Introduction to bioinformatics: a Theoretical and Practical Approach

SA Krawetz and DD Womble Humana Press Inc., Totowa, New Jersey; 2003. 746 pp. $89.50, paperback. ISBN 1-58829-241-X

Worldwide web resources like those available from the European Bioinformatics Institute and the National Center for Biotechnology Information form the highly visible front-end services offered by bioinformatics research. These resources allow numbers of bioinformatics experiments (eg sequence alignments) and a large amount of biological data (eg molecular databases) to be accessible by just a few mouse clicks. But, there is much more to bioinformatics research and computational biology than these online resources. Bioinformatics was founded by combining computational methods and experimental information to further our understanding of biological macromolecules in the context of living cells. Hence, this discipline has roots in biological sciences, of course, but also in computer sciences, statistics, physics and chemistry. It also implies that, to a certain extent, bioinformatics is an ill-defined terminology because it encompasses research interests based on a technical criterion (using a computer to study biological data) rather than on scientific questions. The ambitious aim of the book is to provide an introduction to the theoretical foundations as well as the practical aspects of the diverse facets of bioinformatics. Flipping through the pages of the book, the reader gets a good feeling of the broad range of expertise and scientific problems that make current bioinformatics research. However, there is a drawback to this, because bioinformatics refers to a melting pot of different scientific activities, the book lacks a unifying reading line.

The book is a collection of 36 articles written by 39 authors mostly from academia. Usefully, a Glossary and Abbreviations list and a Suggested Reading section accompany most contributions, a general index is proposed at the end of the book and many URLs pointing to relevant web sites are given along the text. All illustrations are printed in black and white, which is annoying when colour was used to convey information. In that case, the reader has to refer to the CD associated with the book that contains the complete set of figures and captions in PDF format. Compensating for this trouble, figures are also provided in JPEG format, which is very convenient to reuse this material in slide presentations. To complement the practical parts of the book, a selection of software applications and scripts discussed in the text are supplied on the CD.

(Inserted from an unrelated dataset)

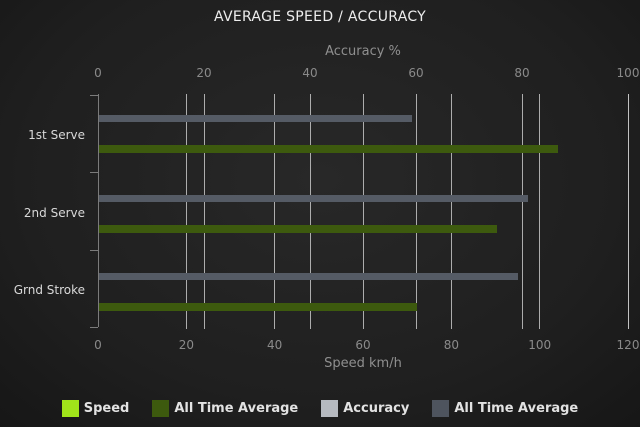  Describe the element at coordinates (310, 73) in the screenshot. I see `top-tick-label-40: 40` at that location.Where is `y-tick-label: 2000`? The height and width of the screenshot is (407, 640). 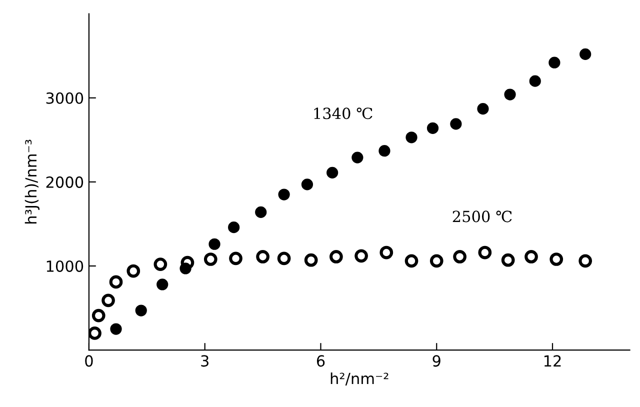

The articles are grouped into four parts covering the main scientific issues underlying bioinformatics. Part I covers the biochemistry of nucleic acids and proteins, transcription/translation mechanisms and DNA replication, repair and recombination. Interestingly, this introduction to biology also presents some fundamentals about the cell structure and cell signalling, which constitute important knowledge to apprehend sequence information in the context of the cellular system. Part II is devoted to molecular genetics. The first three chapters are general and deal with different aspects of evolution and heredity: the evolution of coding sequences (gene evolution), the structure of noncoding DNA (repetitive DNA) and epigenetic mechanisms essential to the regulation of gene expression (chromatin structure, methylation patterns). The following three chapters are dedicated to genetic diseases, which are a very important consequence of sequence evolution. They cover the molecular basis and heredity of these diseases and provide a review of the online resources about clinical genetics. The last chapter introduces the related topic of population genetics. Part III is an introduction to Unix operating systems. Throughout six chapters, the reader gets an overview of what the Unix shell command line interface is, of how to install and administer a Unix OS as well as bioinformatics software applications and servers, and of how to use command line sequence analysis tools (example of the GCG package). Part IV is the longest spanning half of the book. It presents a number of computer applications and their theoretical foundation for four categories of problems: analysis of nucleic acid sequences from the assembly of sequencing fragments to statistical modelling, large-scale protein database and similarity searching, functional sequence analysis from motif discovery to 3D visualisation, and gene expression profiling with microarrays.

Overall, the book contains very valuable information on a wide range of topics related to bioinformatics research. Part IV forms the core of this work, alone it provides a very pragmatic approach to the main statistical methods and tools that are specific to bioinformatics. This part constitutes an operational overview of what can be achieved with the current state-of-the-art in bioinformatics research. In comparison, some of the topics considered in Part I, II and III are peripheral to bioinformatics. They are more completely introduced in specialised books where more space can be devoted to them. For example, the chapters of Part III, which present how to install, administer and use the Unix OS, are interesting to a curious reader familiar with other types of OS but are not an effective tutorial. Yet, the book forms an assorted patchwork where any reader full of questions about what happens behind the scenes in bioinformatics research will find material to nourish his/her curiosity.